## The task
In the data below, restate exactly the lines from the one with "Task: Click the likes" to the final line, both included, but not the pictures.

## Record extracts
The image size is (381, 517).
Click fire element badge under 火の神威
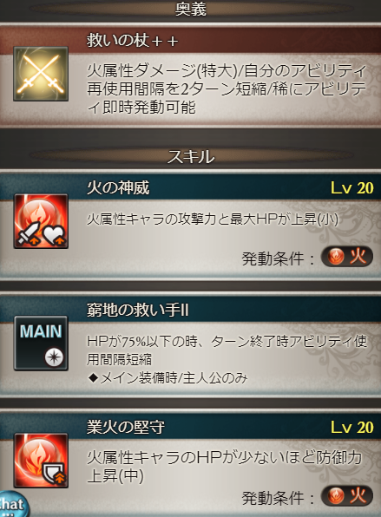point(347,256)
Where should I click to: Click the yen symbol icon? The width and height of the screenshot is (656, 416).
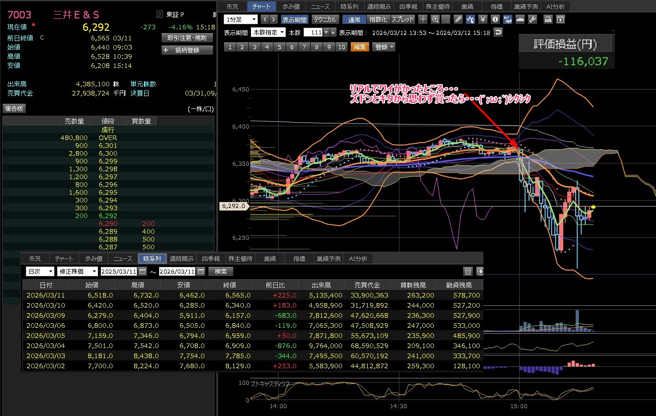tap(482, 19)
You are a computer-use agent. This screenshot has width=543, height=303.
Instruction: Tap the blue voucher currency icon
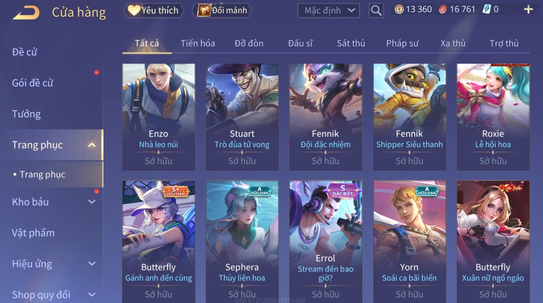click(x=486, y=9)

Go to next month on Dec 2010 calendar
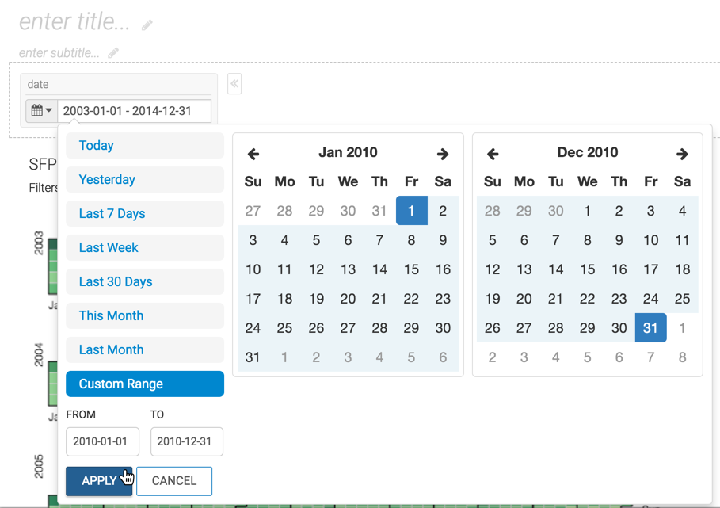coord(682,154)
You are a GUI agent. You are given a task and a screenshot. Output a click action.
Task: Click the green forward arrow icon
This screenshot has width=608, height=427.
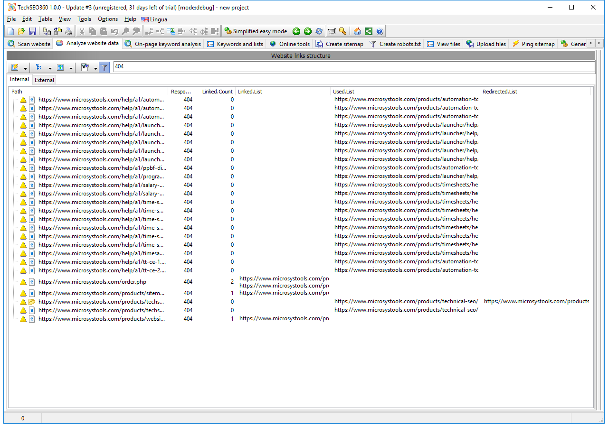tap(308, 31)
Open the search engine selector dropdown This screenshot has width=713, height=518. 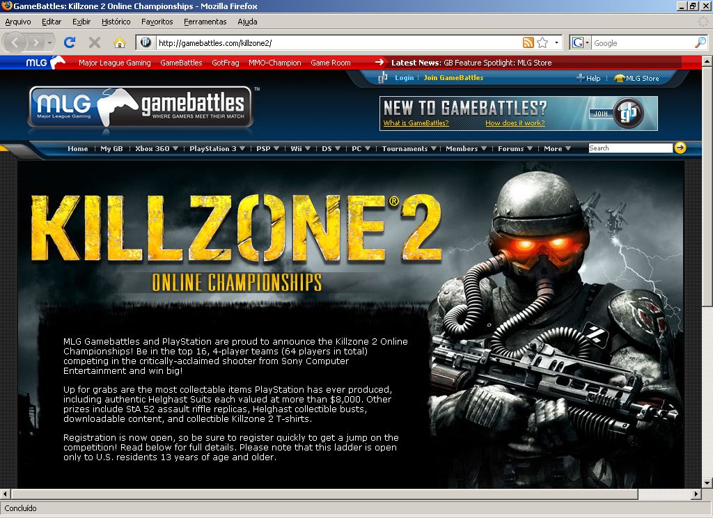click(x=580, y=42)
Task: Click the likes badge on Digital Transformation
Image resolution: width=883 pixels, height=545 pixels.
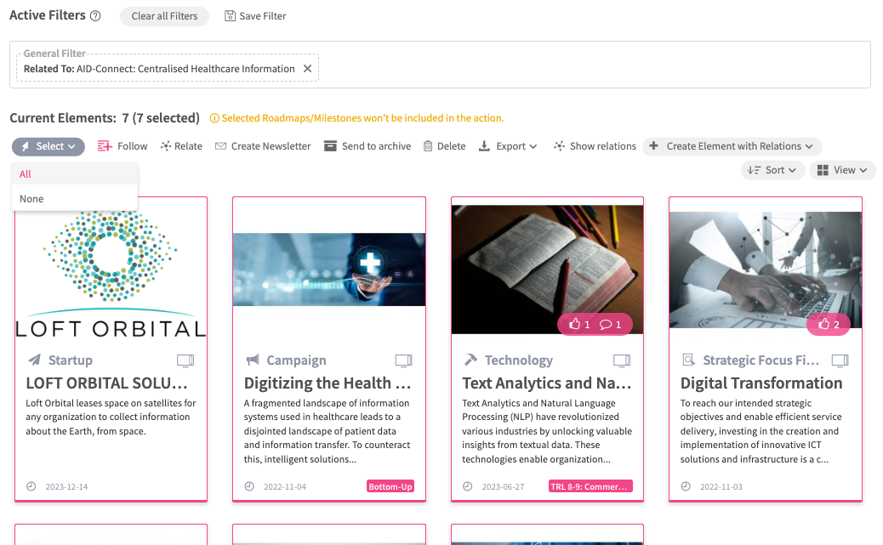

## Expected output
Task: Click the likes badge on Digital Transformation
Image resolution: width=883 pixels, height=545 pixels.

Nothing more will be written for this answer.